[Start of section]
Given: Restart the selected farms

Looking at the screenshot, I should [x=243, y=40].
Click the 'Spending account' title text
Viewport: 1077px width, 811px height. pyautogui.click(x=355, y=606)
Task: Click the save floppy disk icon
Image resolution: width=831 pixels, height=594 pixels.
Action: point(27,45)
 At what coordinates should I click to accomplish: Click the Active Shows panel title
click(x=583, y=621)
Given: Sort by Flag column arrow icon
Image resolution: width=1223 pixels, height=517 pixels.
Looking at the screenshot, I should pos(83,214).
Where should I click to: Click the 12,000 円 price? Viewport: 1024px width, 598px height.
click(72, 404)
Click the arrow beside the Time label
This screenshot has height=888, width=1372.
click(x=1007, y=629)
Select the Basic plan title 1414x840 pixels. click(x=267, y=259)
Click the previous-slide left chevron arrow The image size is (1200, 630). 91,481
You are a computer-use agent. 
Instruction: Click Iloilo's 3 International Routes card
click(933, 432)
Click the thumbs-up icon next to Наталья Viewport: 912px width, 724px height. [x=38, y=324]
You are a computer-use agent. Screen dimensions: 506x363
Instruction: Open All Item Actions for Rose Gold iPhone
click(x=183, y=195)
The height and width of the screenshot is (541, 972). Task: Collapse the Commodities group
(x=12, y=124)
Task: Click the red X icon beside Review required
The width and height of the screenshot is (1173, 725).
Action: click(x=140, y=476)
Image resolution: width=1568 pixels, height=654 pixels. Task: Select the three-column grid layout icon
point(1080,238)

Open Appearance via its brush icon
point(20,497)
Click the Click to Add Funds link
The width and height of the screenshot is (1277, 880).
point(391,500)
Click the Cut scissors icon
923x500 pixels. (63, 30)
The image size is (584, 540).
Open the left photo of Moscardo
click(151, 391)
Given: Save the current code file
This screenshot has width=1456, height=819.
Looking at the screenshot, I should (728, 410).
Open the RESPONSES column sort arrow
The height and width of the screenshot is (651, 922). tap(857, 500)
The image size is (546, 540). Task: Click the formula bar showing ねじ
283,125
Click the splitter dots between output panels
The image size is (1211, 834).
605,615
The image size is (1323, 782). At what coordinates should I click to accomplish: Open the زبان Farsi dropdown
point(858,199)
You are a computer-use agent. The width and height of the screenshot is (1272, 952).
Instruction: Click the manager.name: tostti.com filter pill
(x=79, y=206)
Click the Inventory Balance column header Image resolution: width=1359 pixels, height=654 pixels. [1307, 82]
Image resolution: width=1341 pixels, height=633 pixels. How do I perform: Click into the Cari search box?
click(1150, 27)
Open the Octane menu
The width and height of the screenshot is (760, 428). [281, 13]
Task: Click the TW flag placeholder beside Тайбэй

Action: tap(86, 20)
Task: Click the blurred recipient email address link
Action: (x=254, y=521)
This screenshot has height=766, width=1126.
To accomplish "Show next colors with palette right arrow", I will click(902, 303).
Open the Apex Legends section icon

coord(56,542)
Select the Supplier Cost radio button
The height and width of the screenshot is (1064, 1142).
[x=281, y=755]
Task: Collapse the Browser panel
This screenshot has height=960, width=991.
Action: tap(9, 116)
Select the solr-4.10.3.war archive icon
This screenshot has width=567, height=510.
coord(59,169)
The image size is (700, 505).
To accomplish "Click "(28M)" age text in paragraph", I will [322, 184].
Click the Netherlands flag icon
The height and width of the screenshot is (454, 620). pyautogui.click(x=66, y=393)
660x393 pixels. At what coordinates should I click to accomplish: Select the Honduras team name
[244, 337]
[End of section]
__WORK ORDER__. In full and without edits, return the listing.

__SOLUTION TO THIS EXERCISE__.
Given: Restart the selected farms

Looking at the screenshot, I should [x=243, y=40].
Click the 'Spending account' title text
Viewport: 1077px width, 811px height. pyautogui.click(x=355, y=606)
Task: Click the save floppy disk icon
Image resolution: width=831 pixels, height=594 pixels.
Action: point(27,45)
 At what coordinates should I click to accomplish: Click the Active Shows panel title
click(x=583, y=621)
Given: Sort by Flag column arrow icon
Image resolution: width=1223 pixels, height=517 pixels.
Looking at the screenshot, I should pos(83,214).
Where should I click to: Click the 12,000 円 price? Viewport: 1024px width, 598px height.
click(72, 404)
Click the arrow beside the Time label
This screenshot has height=888, width=1372.
click(x=1007, y=629)
Select the Basic plan title 1414x840 pixels. click(x=267, y=259)
Click the previous-slide left chevron arrow The image size is (1200, 630). 91,481
You are a computer-use agent. 
Instruction: Click Iloilo's 3 International Routes card
click(933, 432)
Click the thumbs-up icon next to Наталья Viewport: 912px width, 724px height. [x=38, y=324]
You are a computer-use agent. Screen dimensions: 506x363
Instruction: Open All Item Actions for Rose Gold iPhone
click(x=183, y=195)
The height and width of the screenshot is (541, 972). Task: Collapse the Commodities group
(x=12, y=124)
Task: Click the red X icon beside Review required
The width and height of the screenshot is (1173, 725).
Action: click(x=140, y=476)
Image resolution: width=1568 pixels, height=654 pixels. Task: Select the three-column grid layout icon
point(1080,238)

Open Appearance via its brush icon
point(20,497)
Click the Click to Add Funds link
The width and height of the screenshot is (1277, 880).
point(391,500)
Click the Cut scissors icon
923x500 pixels. (63, 30)
The image size is (584, 540).
Open the left photo of Moscardo
click(151, 391)
Given: Save the current code file
This screenshot has width=1456, height=819.
Looking at the screenshot, I should (728, 410).
Open the RESPONSES column sort arrow
The height and width of the screenshot is (651, 922). tap(857, 500)
The image size is (546, 540). Task: Click the formula bar showing ねじ
283,125
Click the splitter dots between output panels
The image size is (1211, 834).
605,615
The image size is (1323, 782). At what coordinates should I click to accomplish: Open the زبان Farsi dropdown
point(858,199)
You are a computer-use agent. The width and height of the screenshot is (1272, 952).
Instruction: Click the manager.name: tostti.com filter pill
(x=79, y=206)
Click the Inventory Balance column header Image resolution: width=1359 pixels, height=654 pixels. [1307, 82]
Image resolution: width=1341 pixels, height=633 pixels. How do I perform: Click into the Cari search box?
click(1150, 27)
Open the Octane menu
The width and height of the screenshot is (760, 428). [281, 13]
Task: Click the TW flag placeholder beside Тайбэй

Action: tap(86, 20)
Task: Click the blurred recipient email address link
Action: (x=254, y=521)
This screenshot has height=766, width=1126.
To accomplish "Show next colors with palette right arrow", I will click(902, 303).
Open the Apex Legends section icon

coord(56,542)
Select the Supplier Cost radio button
The height and width of the screenshot is (1064, 1142).
[x=281, y=755]
Task: Collapse the Browser panel
This screenshot has height=960, width=991.
Action: tap(9, 116)
Select the solr-4.10.3.war archive icon
This screenshot has width=567, height=510.
coord(59,169)
The image size is (700, 505).
To accomplish "Click "(28M)" age text in paragraph", I will [322, 184].
Click the Netherlands flag icon
The height and width of the screenshot is (454, 620). pyautogui.click(x=66, y=393)
660x393 pixels. At what coordinates should I click to accomplish: Select the Honduras team name
[244, 337]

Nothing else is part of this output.